If the numbers are decreasing, those results are incongruent with the idea of “social contagion” among adolescents making them transgender, the idea that as more people come out as trans or gender-diverse, this pressures others to do the same to conform. But even if the percentage increased, this would not necessarily be the case as trans youth may be more likely to come out as being trans becomes more accepted in society. Nevertheless, the percentage did decrease.
“The hypothesis that transgender and gender diverse youth assigned female at birth identify as transgender due to social contagion does not hold up to scrutiny and should not be used to argue against the provision of gender-affirming medical care for adolescents,” said Alex Keuroghlian, M.D., director of the National LGBTQIA+ Health Education Center at the Massachusetts General Hospital Psychiatry Gender Identity Program and one of the authors of the paper, in a statement.
3. People assigned female at birth are not more susceptible to “social contagion.”
The CDC data finds that there are more adolescents assigned male at birth who come out as transgender than those assigned female at birth — disproving yet another element of the ROGD/social contagion theory. There hasn’t been an increase in the number of adolescents assigned female at birth coming out as trans, either. So, there isn’t, as the original PLOS One paper had suggested, a “unique susceptibility” among girls for social contagion.
4. Fear of being stigmatized for being gay has little to do with being gender-diverse.
The new Pediatrics study also looked into bullying and mental health among adolescents. The data suggests that transgender and gender-diverse youth experience significantly higher rates of bullying than cisgender sexual minority youth, who in turn are bullied more than straight cisgender youth. About 39% of gender-diverse kids in 2017 and 45% in 2019 were bullied; in comparison, approximately 31% of cisgender LGB youth were bullied in 2017 and 29% in 2019.
These findings aren’t surprising given that they corroborate past studies.
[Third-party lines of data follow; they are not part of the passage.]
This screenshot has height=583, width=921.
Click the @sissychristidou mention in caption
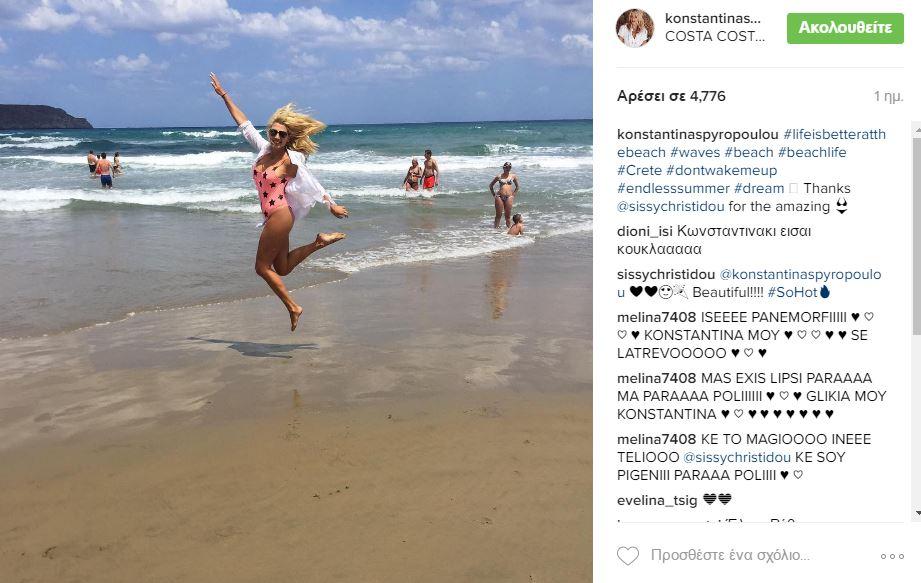click(x=670, y=207)
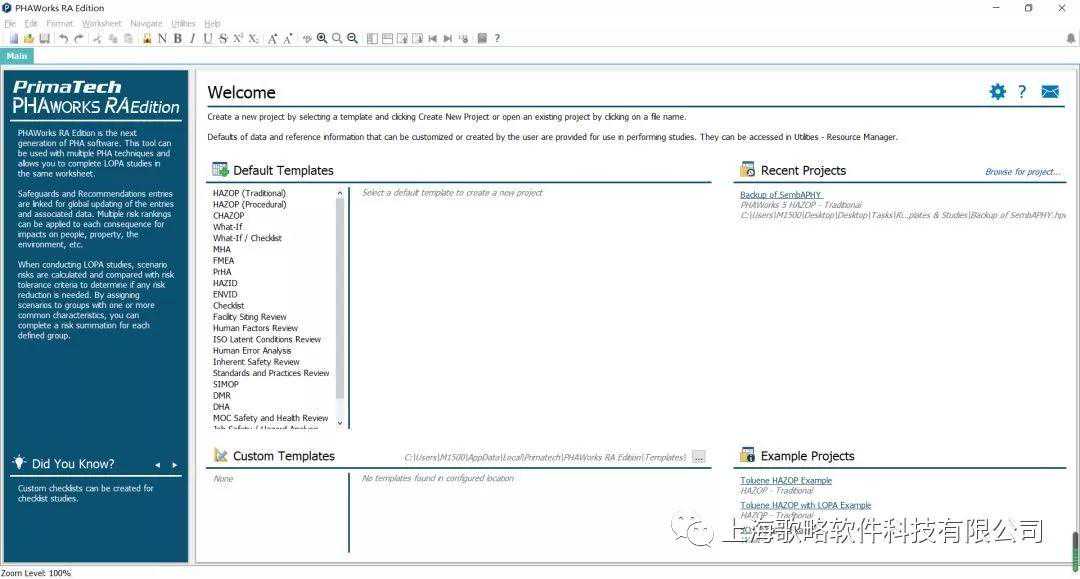The image size is (1080, 579).
Task: Click the Undo arrow icon
Action: click(x=63, y=39)
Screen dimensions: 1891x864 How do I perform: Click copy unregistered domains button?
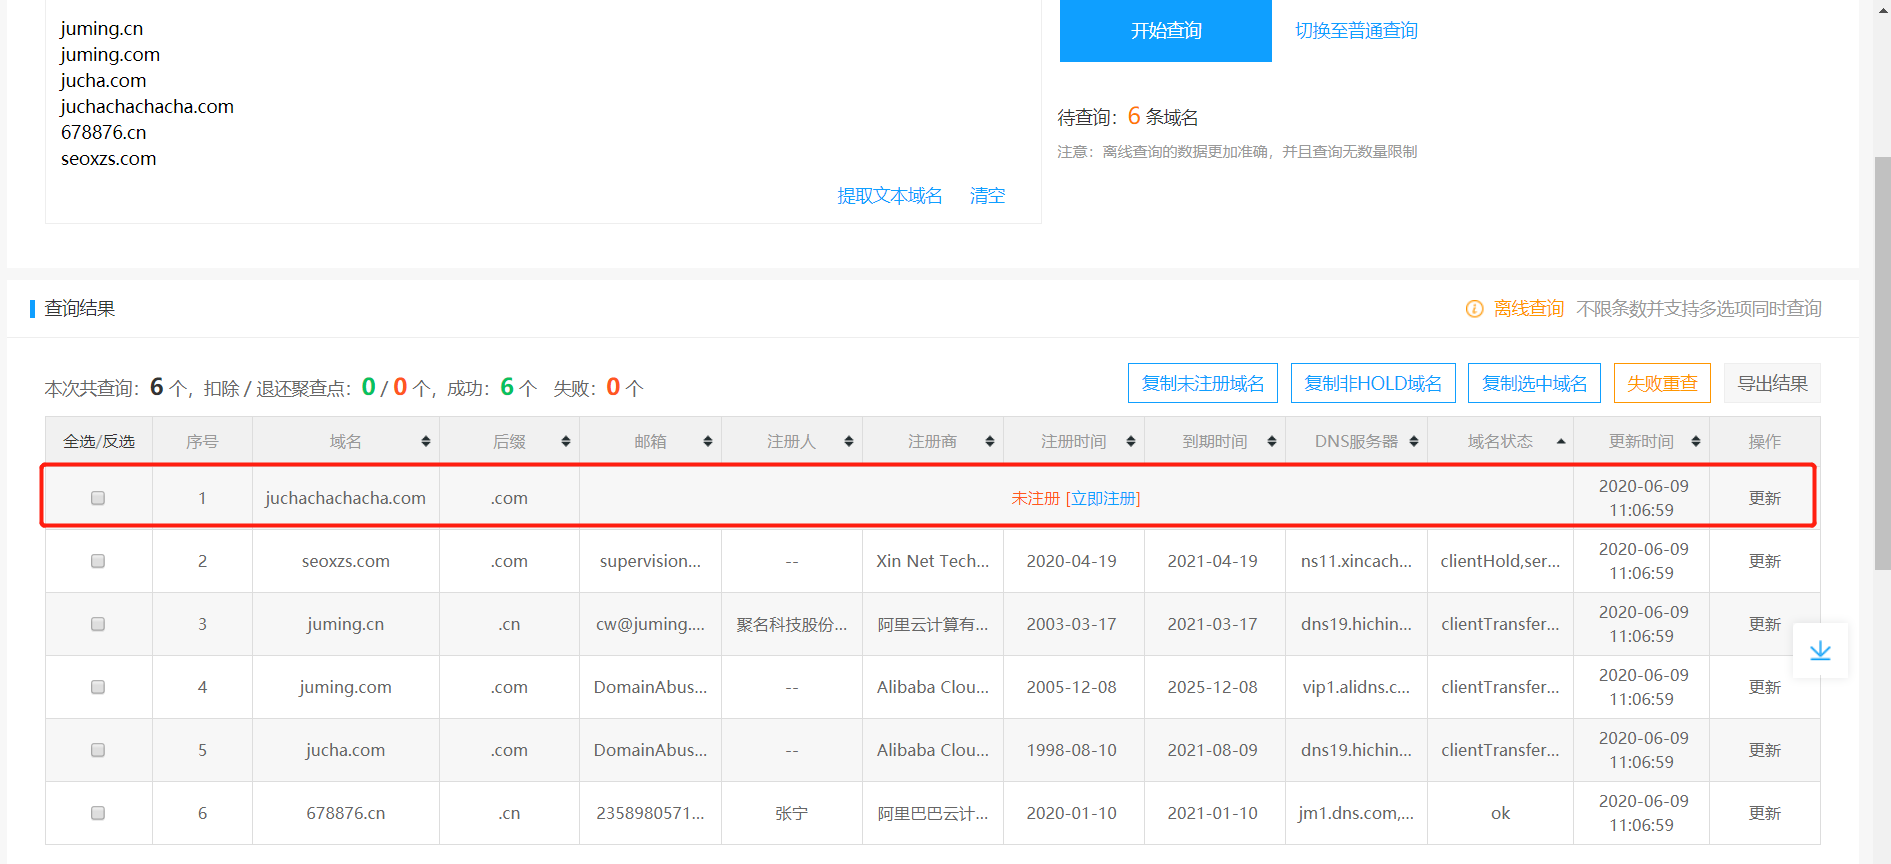[1202, 384]
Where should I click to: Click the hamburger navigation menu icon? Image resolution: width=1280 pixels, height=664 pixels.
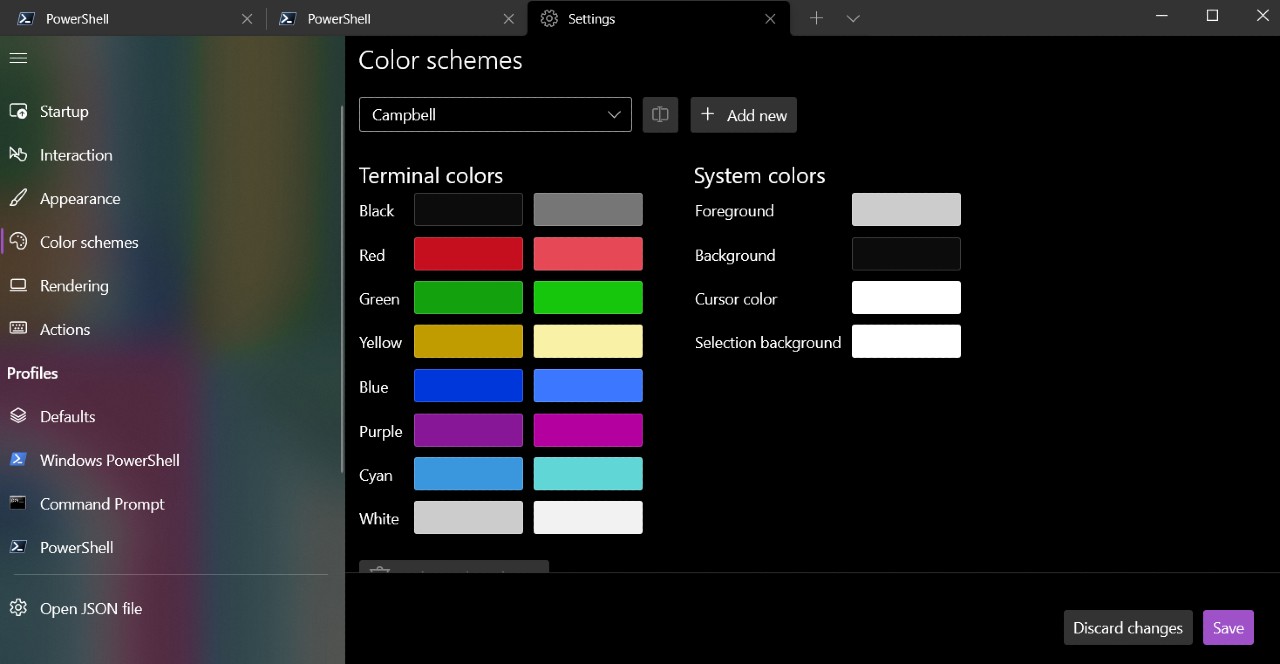(x=18, y=58)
Still, they do, once again, disprove the “social contagion” theory, which states youth come out as trans for the sake of popularity and social acceptability among their peers, or to flee from the stigma of being gay, lesbian, or bisexual.
Additionally, a significant portion of people who identify as gender-diverse also identify as gay, lesbian, or bisexual, which also disproves this aspect of the theory.
5. Last, but not least, acceptance is good for trans kids.
Most importantly, the social contagion theory suggests that parents and health professionals should be wary of adolescents who come out as transgender and that many of them do not need gender-affirming medical care. Research has shown the opposite.
Many decades of research have shown that affirming trans people's genders and accepting them for who they are leads to the healthiest and happiest outcomes, Serano says.
“The myth of ‘transgender social contagion’ encourages parents to ‘quarantine’ their own children, isolating them from trans peers, information, and resources, in the hopes that they won't ‘turn transgender,’” says Serano. “It also leads to the further ostracization of trans children more generally, who are now treated as mere ‘disease vectors’ rather than actual human beings.”